Damian Handzy, COO of Style Analytics, comments that the most surprising thing about their research into the likely financial effect of the coronavirus outbreak is that the closest analogy turned out to be the Chinese equity crisis of 2015.

“The 2015 situation appears to form a financial perspective closer to this than to all the other recent health and virus situations,” he says.

“We found that the global markets were all up during other contagious disease outbreaks such as Ebola or Sars, which kind of surprised us, but they were self-contained so didn’t scare the global markets.

“Also, China was a smaller part of the global economy at the time, whereas now it is pushing 20 per cent of world GDP.”

Style Analytics explains that the news about Coronavirus is changing fast. “The WHO has declared a global health emergency, the US has banned all foreigners who have visited China in the previous two weeks from entering the country and airlines around the world are cancelling flights to China, all as part of an effort to limit the spread of the disease.

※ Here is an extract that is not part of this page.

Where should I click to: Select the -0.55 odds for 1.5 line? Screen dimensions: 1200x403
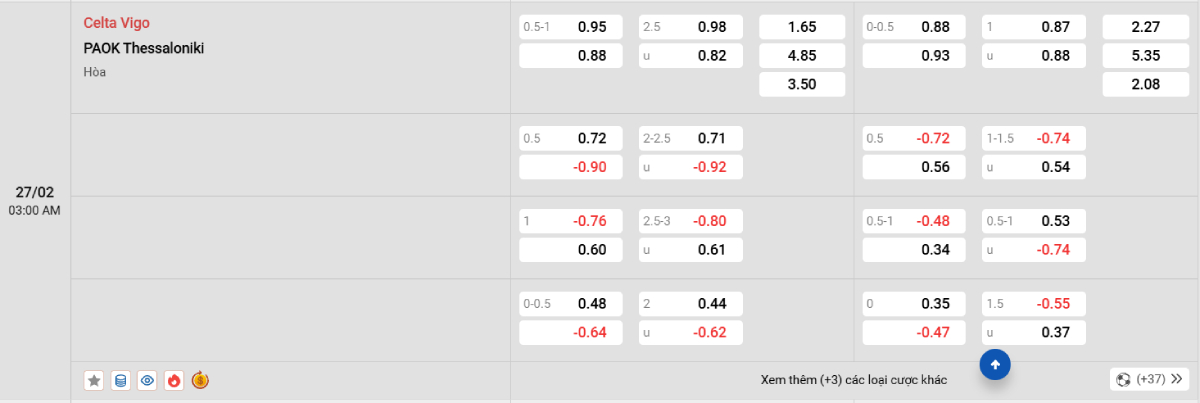click(1034, 303)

“If history is any guide, we are only experiencing the early stages of this outbreak but containment efforts by governments in restricting travel may limit the worst of its impact to China. 2019-nCoV has a similar contagion rate to SARS, but appears to have a much lower mortality rate than either SARS or MERS, indicating that its bark may be worse than its bite.”

For its part, China’s financial regulators prepared a RMB1.2 trillion (USD173 billion) liquidity package to support markets on Monday February 3 and the People’s Bank of China is preparing to lower interest rates to support the economy.

Style Analytics writes that investors shouldn’t worry much about factor tilts if the virus remains contained to China but if the contagion results in a fear-scenario, investors might want to tilt towards low-volatility and away from small-cap stocks.

“Since the biggest impact of this virus will almost certainly be to the Chinese economy, the protection that low-vol and yield provided during the last Chinese equity crisis suggests a defensive strategy for factor investors as the world watches this latest crisis unfold.”